## Short exercise 1:
In the Zionism chapter excerpt, what are all the things the "What is Zionism?" reading says Zionism is?
## Short exercise 2:
Can you repeat word for word the part of the Zionism chapter excerpt that opens with the words containing "Zionism is the embodiment" and closes with "race or sex."?
## Short exercise 3:
How would you restate, more briefly, the paragraph of the Zionism chapter excerpt that begins "Zionism is creating a society" while keeping its main facts?

## Document segment:
Herzl was wrong. It took
51 years!
Political Zionism was born,
stimulating wave after wave of Jewish immigration
to Palestine, laying the foundation of the Jewish
State.
This chapter will help
you understand the enormous contributions and
sacrifices of those pioneering Jews who helped
settle Palestine from the late nineteenth century
to the middle of the twentieth century.
"Im Tirzu aiyn
zu agadah"
"If you will it,
it is no dream"
Theodor Herzl
Objectives
1. You will gain some understanding
of the history of modern political Zionism
2. You will begin to realize
the hardships and challenges which faced the
pioneers in Palestine from the turn of century
to the mid 1900's and their dedication to overcome
these obstacles.
3. You will begin to understand
that Israel was not created in a day by the
UN, but was really established through the sacrifices
of those who came in response to the Zionist
dream.
Reading #1
What is Zionism?
Zionism is the modern expression
of the ancient Jewish heritage.
Zionism is the national
liberation movement of a people exiled from
its historic homeland and dispersed among the
nations of the world.
Zionism is the revival
of an ancient language and culture, in which
the vision of universal peace has been a central
theme.
Zionism is the embodiment
of unique pioneering spirit, of the dignity
of labor and of enduring human values.
Zionism is creating a society,
however imperfect it may still be, which tries
to implement the highest ideals of democracy
- political, social and cultural, for all the
inhabitants of Israel, irrespective of religious
belief, race or sex.
Zionism is, in sum, the
constant and unrelenting effort to realize the
national and universal vision of the prophets
of Israel.
Yigal Allon address the
United Nations General Assembly in September
1975:
`Buber has written, "Israel
is not a nation like other nations, no matter
how much its representatives have wished it
during certain eras. Israel is a people like
no other, for it is the only people in the world
which, from its earliest beginnings, has been
both a national and religious community."'
Questions:
1. Do you consider yourself
a Zionist? Explain.

## Data:
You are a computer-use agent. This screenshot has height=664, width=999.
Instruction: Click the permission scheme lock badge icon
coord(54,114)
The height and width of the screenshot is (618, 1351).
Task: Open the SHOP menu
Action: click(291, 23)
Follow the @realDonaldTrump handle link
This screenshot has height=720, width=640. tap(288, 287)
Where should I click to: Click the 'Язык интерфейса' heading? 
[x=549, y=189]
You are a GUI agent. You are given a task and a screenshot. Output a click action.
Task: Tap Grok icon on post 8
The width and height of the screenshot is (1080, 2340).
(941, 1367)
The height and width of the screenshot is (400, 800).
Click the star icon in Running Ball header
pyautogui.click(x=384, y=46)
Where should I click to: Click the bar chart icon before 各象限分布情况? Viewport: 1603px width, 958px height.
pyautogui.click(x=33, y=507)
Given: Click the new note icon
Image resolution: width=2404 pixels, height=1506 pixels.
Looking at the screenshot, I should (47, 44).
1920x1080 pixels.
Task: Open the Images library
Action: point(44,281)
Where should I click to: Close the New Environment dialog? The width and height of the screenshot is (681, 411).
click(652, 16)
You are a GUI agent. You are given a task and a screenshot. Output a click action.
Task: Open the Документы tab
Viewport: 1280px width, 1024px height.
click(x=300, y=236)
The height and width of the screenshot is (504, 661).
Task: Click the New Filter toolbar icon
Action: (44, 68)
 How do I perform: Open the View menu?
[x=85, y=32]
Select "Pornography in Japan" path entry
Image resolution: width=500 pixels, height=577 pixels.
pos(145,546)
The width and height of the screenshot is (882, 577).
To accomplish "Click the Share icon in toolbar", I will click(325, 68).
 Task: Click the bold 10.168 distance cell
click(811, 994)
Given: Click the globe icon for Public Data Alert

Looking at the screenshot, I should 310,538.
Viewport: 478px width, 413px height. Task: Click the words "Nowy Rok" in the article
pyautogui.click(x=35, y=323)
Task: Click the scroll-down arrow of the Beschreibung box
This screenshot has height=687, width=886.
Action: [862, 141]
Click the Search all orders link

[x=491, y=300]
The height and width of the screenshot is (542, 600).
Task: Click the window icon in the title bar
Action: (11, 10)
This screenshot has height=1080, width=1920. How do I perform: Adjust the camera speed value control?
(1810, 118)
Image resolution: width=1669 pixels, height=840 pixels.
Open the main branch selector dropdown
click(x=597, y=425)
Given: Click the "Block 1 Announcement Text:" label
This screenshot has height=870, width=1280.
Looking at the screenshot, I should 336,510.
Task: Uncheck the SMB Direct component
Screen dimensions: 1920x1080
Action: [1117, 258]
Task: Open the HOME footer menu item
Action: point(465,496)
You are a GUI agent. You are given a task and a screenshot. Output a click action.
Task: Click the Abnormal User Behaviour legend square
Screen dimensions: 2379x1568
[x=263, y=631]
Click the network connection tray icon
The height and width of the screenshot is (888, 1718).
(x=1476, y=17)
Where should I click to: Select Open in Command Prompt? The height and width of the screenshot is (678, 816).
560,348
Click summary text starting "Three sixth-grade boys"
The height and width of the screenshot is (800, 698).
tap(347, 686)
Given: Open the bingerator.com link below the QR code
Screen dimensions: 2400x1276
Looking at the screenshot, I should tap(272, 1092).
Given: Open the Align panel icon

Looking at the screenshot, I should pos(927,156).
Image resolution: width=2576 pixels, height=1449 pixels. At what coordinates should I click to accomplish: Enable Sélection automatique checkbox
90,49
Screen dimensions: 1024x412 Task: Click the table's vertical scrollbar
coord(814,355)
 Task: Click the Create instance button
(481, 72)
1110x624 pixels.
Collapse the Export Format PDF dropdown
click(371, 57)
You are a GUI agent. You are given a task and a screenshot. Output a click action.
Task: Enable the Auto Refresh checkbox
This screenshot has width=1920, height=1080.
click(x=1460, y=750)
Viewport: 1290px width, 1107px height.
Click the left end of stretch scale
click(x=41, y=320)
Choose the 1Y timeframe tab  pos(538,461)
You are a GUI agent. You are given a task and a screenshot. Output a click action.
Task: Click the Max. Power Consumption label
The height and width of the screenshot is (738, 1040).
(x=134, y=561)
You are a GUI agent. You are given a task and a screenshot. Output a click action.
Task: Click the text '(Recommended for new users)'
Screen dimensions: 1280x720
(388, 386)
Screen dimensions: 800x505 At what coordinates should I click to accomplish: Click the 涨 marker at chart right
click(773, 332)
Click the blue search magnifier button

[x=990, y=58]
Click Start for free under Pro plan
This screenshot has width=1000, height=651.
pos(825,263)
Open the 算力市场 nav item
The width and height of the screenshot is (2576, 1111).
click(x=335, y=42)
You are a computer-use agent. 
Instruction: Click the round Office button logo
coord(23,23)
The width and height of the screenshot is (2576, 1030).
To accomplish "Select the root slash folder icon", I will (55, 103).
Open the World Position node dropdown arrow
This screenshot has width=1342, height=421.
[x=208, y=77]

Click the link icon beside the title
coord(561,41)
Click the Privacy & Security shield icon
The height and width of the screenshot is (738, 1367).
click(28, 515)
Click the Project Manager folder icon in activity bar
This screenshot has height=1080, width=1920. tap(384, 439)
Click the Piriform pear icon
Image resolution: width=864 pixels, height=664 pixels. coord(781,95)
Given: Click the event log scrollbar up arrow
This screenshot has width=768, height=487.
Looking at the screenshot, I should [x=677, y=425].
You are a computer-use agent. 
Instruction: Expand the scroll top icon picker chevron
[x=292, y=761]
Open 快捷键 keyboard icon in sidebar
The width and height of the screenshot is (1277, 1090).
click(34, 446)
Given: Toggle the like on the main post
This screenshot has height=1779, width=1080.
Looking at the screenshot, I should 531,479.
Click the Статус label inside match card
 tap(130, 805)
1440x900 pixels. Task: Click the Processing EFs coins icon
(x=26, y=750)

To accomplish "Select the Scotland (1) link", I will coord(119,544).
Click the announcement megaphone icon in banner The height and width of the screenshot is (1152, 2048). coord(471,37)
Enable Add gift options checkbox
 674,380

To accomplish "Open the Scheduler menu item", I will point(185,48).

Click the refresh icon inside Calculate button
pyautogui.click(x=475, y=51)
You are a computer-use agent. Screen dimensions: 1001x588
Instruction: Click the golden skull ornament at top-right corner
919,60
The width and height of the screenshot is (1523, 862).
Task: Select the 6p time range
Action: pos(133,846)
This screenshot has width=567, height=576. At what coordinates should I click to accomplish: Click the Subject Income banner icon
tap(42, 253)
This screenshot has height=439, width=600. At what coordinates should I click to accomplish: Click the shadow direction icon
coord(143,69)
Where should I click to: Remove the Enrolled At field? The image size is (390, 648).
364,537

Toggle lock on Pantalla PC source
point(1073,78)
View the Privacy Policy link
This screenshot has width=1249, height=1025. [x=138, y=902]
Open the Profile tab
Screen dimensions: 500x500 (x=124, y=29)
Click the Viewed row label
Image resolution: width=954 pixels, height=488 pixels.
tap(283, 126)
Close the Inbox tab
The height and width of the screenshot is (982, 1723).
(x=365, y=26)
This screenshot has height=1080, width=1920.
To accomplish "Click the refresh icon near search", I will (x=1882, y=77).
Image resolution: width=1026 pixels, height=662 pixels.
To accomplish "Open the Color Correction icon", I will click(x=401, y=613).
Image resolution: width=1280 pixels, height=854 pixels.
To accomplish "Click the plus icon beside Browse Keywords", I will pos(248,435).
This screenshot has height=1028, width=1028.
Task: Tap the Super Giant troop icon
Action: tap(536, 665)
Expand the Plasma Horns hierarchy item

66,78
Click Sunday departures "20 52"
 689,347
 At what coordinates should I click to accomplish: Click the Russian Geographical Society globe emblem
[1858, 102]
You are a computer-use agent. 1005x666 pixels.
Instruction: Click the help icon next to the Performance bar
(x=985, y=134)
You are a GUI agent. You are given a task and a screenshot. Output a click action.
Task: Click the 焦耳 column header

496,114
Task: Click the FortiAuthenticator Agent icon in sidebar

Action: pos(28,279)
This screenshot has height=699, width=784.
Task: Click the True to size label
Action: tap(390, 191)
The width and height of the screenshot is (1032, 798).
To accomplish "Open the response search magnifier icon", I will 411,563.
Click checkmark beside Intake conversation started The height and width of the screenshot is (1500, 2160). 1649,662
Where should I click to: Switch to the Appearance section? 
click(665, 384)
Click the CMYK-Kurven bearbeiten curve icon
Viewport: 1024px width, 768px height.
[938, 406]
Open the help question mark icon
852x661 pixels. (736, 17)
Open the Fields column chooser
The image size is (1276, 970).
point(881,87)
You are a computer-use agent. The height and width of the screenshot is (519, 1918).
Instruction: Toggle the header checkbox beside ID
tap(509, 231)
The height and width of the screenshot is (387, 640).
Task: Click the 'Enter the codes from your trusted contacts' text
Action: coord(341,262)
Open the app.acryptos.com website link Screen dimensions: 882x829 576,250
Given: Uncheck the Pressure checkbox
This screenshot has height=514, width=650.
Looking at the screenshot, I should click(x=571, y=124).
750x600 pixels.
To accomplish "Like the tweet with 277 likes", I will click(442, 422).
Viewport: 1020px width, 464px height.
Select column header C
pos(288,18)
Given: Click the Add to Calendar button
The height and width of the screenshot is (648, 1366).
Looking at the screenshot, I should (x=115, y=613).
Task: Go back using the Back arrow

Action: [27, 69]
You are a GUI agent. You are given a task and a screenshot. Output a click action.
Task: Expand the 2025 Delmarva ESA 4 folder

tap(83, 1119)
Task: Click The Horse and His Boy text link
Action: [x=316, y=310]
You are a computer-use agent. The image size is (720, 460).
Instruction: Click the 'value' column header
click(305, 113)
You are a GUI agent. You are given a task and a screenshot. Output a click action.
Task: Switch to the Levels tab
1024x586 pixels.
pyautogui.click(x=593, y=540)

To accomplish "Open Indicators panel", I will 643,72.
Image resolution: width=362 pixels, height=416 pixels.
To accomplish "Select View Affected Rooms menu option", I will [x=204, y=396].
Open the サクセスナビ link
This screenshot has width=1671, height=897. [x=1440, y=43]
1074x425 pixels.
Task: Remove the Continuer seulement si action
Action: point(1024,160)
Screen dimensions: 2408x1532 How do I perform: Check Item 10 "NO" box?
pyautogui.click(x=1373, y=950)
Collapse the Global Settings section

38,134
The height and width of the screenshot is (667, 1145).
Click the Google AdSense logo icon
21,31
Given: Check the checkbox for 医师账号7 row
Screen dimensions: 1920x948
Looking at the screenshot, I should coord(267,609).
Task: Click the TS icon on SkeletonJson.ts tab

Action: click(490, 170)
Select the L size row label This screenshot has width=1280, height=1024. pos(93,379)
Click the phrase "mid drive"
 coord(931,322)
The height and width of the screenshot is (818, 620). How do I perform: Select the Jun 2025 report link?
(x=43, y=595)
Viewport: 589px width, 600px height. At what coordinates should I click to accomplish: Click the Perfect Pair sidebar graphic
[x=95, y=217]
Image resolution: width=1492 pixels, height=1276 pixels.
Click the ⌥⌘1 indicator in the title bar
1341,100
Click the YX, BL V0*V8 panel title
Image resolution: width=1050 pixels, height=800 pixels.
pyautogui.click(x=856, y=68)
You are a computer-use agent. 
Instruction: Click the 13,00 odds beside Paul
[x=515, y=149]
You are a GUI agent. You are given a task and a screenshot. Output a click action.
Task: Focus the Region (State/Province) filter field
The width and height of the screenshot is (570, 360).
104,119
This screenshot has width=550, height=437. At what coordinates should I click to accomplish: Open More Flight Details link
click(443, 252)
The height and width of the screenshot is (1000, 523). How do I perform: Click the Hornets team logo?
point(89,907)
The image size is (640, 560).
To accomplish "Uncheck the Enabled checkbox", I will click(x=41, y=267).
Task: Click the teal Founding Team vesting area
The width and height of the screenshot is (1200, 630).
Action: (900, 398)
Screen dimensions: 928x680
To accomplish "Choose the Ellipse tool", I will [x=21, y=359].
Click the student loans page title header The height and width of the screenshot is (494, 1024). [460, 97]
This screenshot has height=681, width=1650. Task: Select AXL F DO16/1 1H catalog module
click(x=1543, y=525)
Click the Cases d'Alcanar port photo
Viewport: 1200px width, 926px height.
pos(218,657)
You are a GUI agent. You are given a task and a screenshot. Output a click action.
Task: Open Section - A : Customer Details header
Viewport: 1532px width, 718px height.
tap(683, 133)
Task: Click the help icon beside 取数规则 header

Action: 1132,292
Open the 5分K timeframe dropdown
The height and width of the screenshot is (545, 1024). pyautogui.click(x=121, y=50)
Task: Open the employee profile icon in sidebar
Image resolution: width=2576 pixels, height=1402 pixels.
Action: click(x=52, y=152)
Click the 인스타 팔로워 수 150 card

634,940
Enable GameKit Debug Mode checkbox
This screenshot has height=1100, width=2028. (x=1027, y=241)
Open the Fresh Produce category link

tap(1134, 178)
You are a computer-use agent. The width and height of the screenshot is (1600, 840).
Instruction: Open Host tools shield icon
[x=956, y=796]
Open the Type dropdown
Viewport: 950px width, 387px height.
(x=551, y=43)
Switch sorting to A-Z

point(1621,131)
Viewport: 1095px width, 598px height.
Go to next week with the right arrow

## Full solution 1:
1. The modern expression of the ancient Jewish heritage
2. The national liberation movement of a people exiled from its historic homeland and dispersed among the nations of the world
3. The revival of an ancient language and culture, in which the vision of universal peace has been a central theme
4. The embodiment of unique pioneering spirit, of the dignity of labor and of enduring human values
5. The creation of a society, however imperfect, that tries to implement the highest ideals of democracy for all the inhabitants of Israel, irrespective of religious belief, race or sex
6. The constant and unrelenting effort to realize the national and universal vision of the prophets of Israel

## Full solution 2:
Zionism is the embodiment
of unique pioneering spirit, of the dignity
of labor and of enduring human values.
Zionism is creating a society,
however imperfect it may still be, which tries
to implement the highest ideals of democracy
- political, social and cultural, for all the
inhabitants of Israel, irrespective of religious
belief, race or sex.

## Full solution 3:
Zionism is building a still-imperfect society that seeks to apply the highest democratic ideals (political, social and cultural) to all of Israel's inhabitants, regardless of religion, race or sex.